Perbedaan Antara Abiotik dan Biotik Perbedaan Antara

Anonim

Kami menyebut istilah Biotik untuk makhluk hidup sedangkan benda abiotik adalah benda yang tidak hidup. Organisme yang mendapatkan nutrisi, melakukan metabolisme, menghasilkan energi, dan bisa bergerak di sekitarnya biotik. Mereka bisa tumbuh, bereproduksi, menjaga homeostasis, beradaptasi, dan berevolusi. Contoh abiotik adalah - batu, tanah, dll.

Terkadang ekosistem dibagi menjadi ekosistem biotik dan abiotik. Komunitas organisme yang tinggal di daerah tersebut terdiri dari komponen biotik ekosistem. Komunitas mencakup organisme dan tindakan seperti mutualisme dan predasi. Dan lingkungan di mana organisme tumbuh subur adalah ekosistem abiotik. Komponen abiotik termasuk energi yang dihasilkan melalui bersepeda nutrisi, energi matahari, dan komponen non-hidup lainnya di ekosistem. Komponen abiotik ekosistem bisa berupa suhu, cahaya, arus udara, dll.
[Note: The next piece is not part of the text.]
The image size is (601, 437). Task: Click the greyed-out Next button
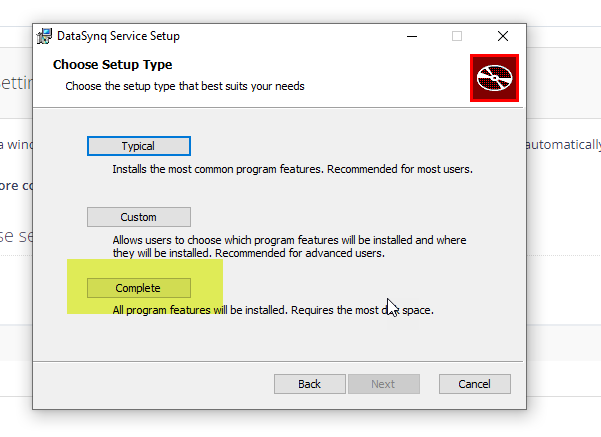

Komponen biotik membentuk ekosistem dan merupakan komponen hidup di lingkungan organisme. Di ekosistem padang rumput, komponen biotik bisa dikategorikan sebagai produsen, konsumen, dan pengurai. Produsen menangkap energi matahari, menggunakan nutrisi yang tersedia, dan menghasilkan energi. Misalnya, rumput, pohon, lumut, cyanobacteria, dan sebagainya adalah penghasil. Konsumen tidak memiliki kemampuan untuk memproduksi atau menangkap energi sendiri dan bergantung pada produsen. Mereka adalah herbivora, karnivora, dan omnivora. Dekomposer memecah lapisan organik yang memberi nutrisi bagi produsen. Serangga, jamur, bakteri, dll adalah contoh dekomposer. Di ekosistem padang rumput, tanah merupakan penghubung penting antara komponen biotik dan abiotik.
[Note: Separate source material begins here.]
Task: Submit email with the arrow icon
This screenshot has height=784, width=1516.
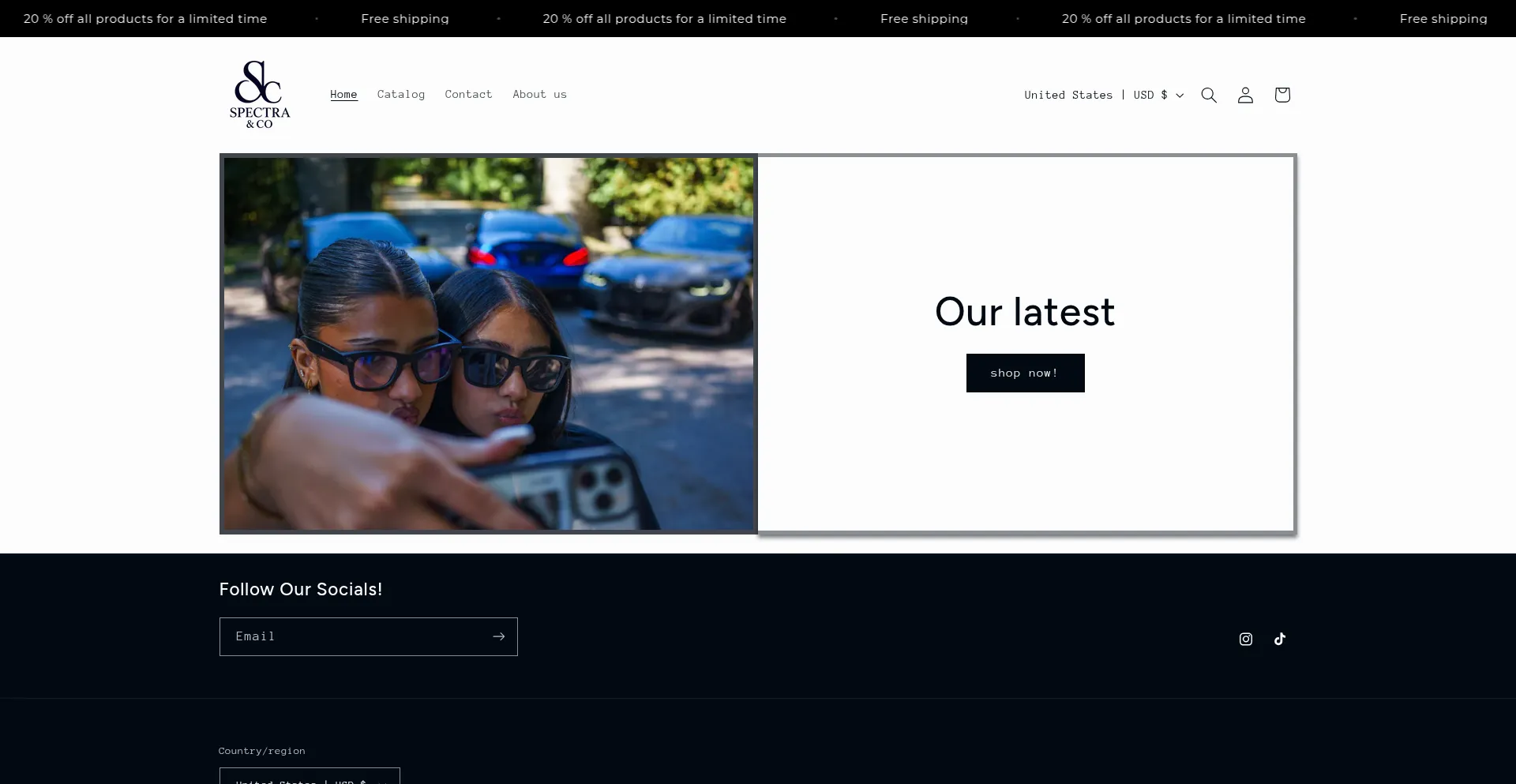Action: [x=498, y=636]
Faktor abiotik mempengaruhi organisme hidup di masyarakat. Di ekosistem yang tandus organisme baru mulai menjajah ekosistem. Mereka bergantung pada komponen lingkungan untuk berkembang dengan baik di sistem. Komponen lingkungan yang memfasilitasi berkembangnya organisme adalah faktor abiotik. Bisa jadi tanah, iklim, air, energi, dan apapun yang membantu rezeki organisme. Komponen abiotik mempengaruhi siklus evolusi.

Dalam ekosistem, jika satu faktor diubah, hal itu dapat mempengaruhi keseluruhan sistem. Ketersediaan sumber daya lain di sistem dapat terpengaruh secara keseluruhan. Manusia mampu mengubah lingkungan fisik melalui pembangunan, konstruksi, pertanian, dan polusi. Akibatnya komponen abiotik dalam sistem berubah dan mempengaruhi organisme biotik. Pemanasan global mempengaruhi banyak organisme seperti tumbuhan dan mikroba. Hujan asam telah mengakibatkan penghancuran populasi ikan.

Terlepas dari faktor biotik dan abiotik, ada beberapa faktor yang menentukan jumlah dan jenis organisme dalam suatu sistem. Faktor-faktor ini dikenal sebagai faktor pembatas. Faktor pembatas mampu membatasi kelebihan populasi spesies apapun. Di Arktik, suhu rendah secara permanen membatasi pertumbuhan pohon dan tanaman lainnya.